Daarna baarde zij (Lea) een dochter en noemde haar Dina.(Genesis 30:21)
Eenmaal volwassen bleek Dina een ondernemend type.
Dina, de dochter van Lea, die zij Jakob gebaard had, ging eens uit om de dochters des lands te bezoeken. (Genesis 34:1)
Helaas liep haar excursie uit op een drama.
Toen zag haar Sichem, de zoon van de Chiwwiet Hemor, de vorst des lands, en hij nam haar en lag bij haar en verkrachtte haar.(Genesis 34:2)
Toen haar broers hiervan hoorden besloten twee van hen – Simeon en Levi dus – wraak te nemen. Ze namen geen halve maatregelen en doodden alle mannen in de stad Sichem. Hun vader Jakob was hier uiteraard niet gelukkig mee. Maar hij kon weinig uitrichten, omdat de misdaad reeds had plaatsgevonden. Jaren verstreken.
Aan het eind van zijn leven riep Jakob zijn zonen bijeen om hen te zegenen en profetieën over hen uit te spreken. Bij deze gelegenheid bleek er geen zegen te zijn voor Simeon en Levi. Jakob zei:
5 Simeon en Levi zijn broeders; hun gereedschappen zijn werktuigen van geweld.
6 Mijn ziel hebbe geen deel aan hun beraadslaging, mijn geest sluite zich niet aan bij hun vergadering, want in hun toorn hebben zij mannen gedood en in hun moedwil hebben zij runderen de pezen doorgesneden.
7 Vervloekt zij hun toorn, want die is hevig, en hun grimmigheid, want die is hard. Ik zal hen verdelen onder Jakob en verstrooien onder Israël. (Genesis 49:5-7)
Hij komt dus terug op de misdaad die Simeon en Levi pleegden in Sichem. Hij noemt drie zaken:
- Simeon en Levi zijn mannen van geweld;
- Het zijn moordenaars;
- Het zijn mannen die dieren mishandelen.
De vloek die Jakob uitspreekt is: ‘Ik zal hen verdelen onder Jakob en verstrooien onder Israël’. Het werkwoord dat gebruikt wordt in de grondtekst (puwts) is hetzelfde als gebruikt wordt voor het ‘verstrooien’ van Israël onder de volken.
De Here zal u onder de natien verstrooien en gij zult met een klein getal overblijven onder de volken, bij wie de Here u brengen zal; (Deuteronomium 4:27)
Ik verstrooi hen onder de volkeren die zij niet kennen, zij noch hun vaderen, Ik zend hun het zwaard achterna, totdat Ik aan hen een einde zal gemaakt hebben. (Jeremia 9:16)
Daarom spreek: zo zegt de Here Here: hoewel Ik hen weggedreven heb onder de volken en in de landen heb verstrooid (…)(Ezechiël 11:16).
De heren krijgen dus geen eigen gebied. Van Levi is dat duidelijk vanaf het begin. Meteen na de verovering van het land Kanaän woont de stam Levi verspreid over Israël in 48 steden (zie Jozua 13:33 en 21:1-45). Simeon kreeg evenmin een afgegrensd stuk land, maar een aantal steden in Juda. Vandaar dat Simeon op kaarten met de vroegste verdeling nog wordt aangegeven. Uiteindelijk ‘loste’ Simeon ‘op’ in Juda. De volgende tekstplaatsen getuigen van deze gang van zaken:
Het tweede lot kwam te voorschijn voor Simeon, voor de stam der Simeonieten naar hun geslachten. Hun erfdeel lag midden in het erfdeel der Judeeers. (Jozua 19:1)

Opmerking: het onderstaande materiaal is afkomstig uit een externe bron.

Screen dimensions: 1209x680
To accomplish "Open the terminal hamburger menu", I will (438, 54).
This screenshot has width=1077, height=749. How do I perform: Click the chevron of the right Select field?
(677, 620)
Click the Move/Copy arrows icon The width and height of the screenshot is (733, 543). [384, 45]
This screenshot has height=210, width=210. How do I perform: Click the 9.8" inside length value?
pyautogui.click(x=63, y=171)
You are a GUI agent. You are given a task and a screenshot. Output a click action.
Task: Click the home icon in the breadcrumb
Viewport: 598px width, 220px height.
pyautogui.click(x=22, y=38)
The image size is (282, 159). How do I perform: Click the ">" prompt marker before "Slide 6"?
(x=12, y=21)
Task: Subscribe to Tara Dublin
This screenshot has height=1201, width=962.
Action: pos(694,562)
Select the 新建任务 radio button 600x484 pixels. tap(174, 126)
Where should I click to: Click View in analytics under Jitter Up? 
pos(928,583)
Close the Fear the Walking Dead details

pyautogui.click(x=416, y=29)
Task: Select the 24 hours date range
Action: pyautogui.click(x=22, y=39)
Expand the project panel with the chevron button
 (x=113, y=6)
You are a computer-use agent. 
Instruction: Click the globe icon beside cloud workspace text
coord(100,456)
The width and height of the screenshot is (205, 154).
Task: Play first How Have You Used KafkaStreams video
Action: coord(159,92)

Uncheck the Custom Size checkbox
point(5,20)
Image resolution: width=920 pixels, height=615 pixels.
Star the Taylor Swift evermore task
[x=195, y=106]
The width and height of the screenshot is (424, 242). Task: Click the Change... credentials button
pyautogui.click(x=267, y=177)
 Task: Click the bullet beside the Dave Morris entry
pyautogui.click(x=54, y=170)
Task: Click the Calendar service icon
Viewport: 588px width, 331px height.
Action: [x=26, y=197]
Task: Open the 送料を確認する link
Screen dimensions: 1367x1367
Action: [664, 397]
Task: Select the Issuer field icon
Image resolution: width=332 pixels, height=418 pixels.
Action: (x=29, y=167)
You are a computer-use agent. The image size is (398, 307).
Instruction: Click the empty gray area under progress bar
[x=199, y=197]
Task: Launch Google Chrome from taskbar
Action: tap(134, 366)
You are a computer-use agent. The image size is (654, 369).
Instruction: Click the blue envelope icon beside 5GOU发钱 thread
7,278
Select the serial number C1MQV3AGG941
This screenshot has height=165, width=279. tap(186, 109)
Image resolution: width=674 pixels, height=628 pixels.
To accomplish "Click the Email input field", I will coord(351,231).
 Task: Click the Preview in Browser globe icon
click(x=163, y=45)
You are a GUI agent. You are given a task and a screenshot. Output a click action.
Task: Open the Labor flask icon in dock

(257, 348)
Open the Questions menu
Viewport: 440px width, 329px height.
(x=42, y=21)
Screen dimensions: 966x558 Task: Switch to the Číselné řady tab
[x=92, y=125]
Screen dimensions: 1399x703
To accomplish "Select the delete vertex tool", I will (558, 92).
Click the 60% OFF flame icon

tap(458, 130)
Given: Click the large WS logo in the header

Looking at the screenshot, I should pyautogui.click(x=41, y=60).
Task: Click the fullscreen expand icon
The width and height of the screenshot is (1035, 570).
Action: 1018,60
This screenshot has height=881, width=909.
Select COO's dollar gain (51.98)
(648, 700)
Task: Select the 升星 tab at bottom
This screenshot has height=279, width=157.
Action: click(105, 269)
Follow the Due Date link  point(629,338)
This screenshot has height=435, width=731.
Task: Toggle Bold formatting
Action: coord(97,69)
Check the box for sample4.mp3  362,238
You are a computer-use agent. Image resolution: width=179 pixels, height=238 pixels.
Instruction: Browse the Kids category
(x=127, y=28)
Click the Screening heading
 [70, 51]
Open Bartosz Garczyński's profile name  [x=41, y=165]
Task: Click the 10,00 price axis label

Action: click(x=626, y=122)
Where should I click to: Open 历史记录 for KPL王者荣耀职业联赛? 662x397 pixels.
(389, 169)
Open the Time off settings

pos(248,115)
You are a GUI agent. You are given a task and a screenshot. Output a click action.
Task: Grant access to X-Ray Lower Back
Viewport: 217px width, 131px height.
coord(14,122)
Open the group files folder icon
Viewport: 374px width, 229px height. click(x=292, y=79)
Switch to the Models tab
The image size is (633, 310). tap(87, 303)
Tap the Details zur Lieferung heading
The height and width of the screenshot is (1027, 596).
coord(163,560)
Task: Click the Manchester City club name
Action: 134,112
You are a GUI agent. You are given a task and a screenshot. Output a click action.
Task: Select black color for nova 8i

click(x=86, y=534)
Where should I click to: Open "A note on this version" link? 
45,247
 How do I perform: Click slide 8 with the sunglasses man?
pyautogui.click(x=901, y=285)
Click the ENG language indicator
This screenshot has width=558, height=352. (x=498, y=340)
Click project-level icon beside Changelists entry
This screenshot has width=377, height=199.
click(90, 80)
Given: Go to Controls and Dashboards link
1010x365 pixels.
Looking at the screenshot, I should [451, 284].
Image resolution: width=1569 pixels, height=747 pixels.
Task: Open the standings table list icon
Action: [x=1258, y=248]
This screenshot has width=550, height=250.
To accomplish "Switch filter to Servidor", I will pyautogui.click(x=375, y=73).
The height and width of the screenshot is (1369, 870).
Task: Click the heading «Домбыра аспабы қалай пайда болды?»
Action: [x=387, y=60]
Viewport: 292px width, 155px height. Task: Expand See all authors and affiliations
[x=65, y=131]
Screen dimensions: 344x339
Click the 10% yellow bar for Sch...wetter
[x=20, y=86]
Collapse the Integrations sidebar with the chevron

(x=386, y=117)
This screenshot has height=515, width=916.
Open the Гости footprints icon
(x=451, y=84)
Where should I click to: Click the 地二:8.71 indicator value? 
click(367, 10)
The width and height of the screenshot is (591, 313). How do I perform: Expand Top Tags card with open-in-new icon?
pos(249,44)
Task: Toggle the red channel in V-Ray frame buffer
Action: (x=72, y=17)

Uit het deel der Judeeërs was het erfdeel der Simeonieten genomen. Omdat het deel der Judeeeërs voor hen te groot was, kregen de Simeonieten een erfdeel in hun midden. (Jozua 19:9)
24 De zonen van Simeon waren: Nemuel, Jamin, Jarib, Zerach en Saul;
25 Diens zoon was Sallum, diens zoon Mibsam, diens zoon Misma.
26 En de zonen van Misma: zijn zoon Chammuel, diens zoon Zakkur, diens zoon Simi.
27 En Simi had zestien zonen en zes dochters; zijn broeders echter hadden niet vele zonen. Hun gehele geslacht was niet zo talrijk als de nakomelingen van Juda.
28 Zij woonden in Berseba, Molada, Chasar-sual,
29 Bilha, Esem, Tolad,
30 Betuel, Chorma, Siklag,
31 Bet-hammarkabot, Chasar-susim, Bet-biri en Saaraim; dit waren hun steden, totdat David koning werd. (1 Kronieken 4:24-31)
Assyriërs
Als dan de Assyriërs komen en het Tienstammenrijk wegvoeren, worden 9 stammen vanaf hun eigen grondgebied weggevoerd, plus een aantal Levieten en Simeonieten (voor zover die ten noorden van Juda woonden). De overige Simeonieten, die in Juda woonden, bleven ongemoeid. Pas met Nebukadnezar gingen zij tezamen met Juda en Benjamin in ballingschap. Het is dus niet zo dat de Assyriërs dwars door Juda trokken om ook de Simeonieten gevangen te nemen. Die Simeonieten waren opgegaan in Juda en werden door de Assyriërs voor Judeeërs aangezien.
Voorgoed verdwenen?
De nakomelingen van Simeon leven ook nu nog onder het huidige volk Israël. Eens zullen ze als Simeonieten herkend worden. Ze zullen door God worden ingezet voor Zijn doel.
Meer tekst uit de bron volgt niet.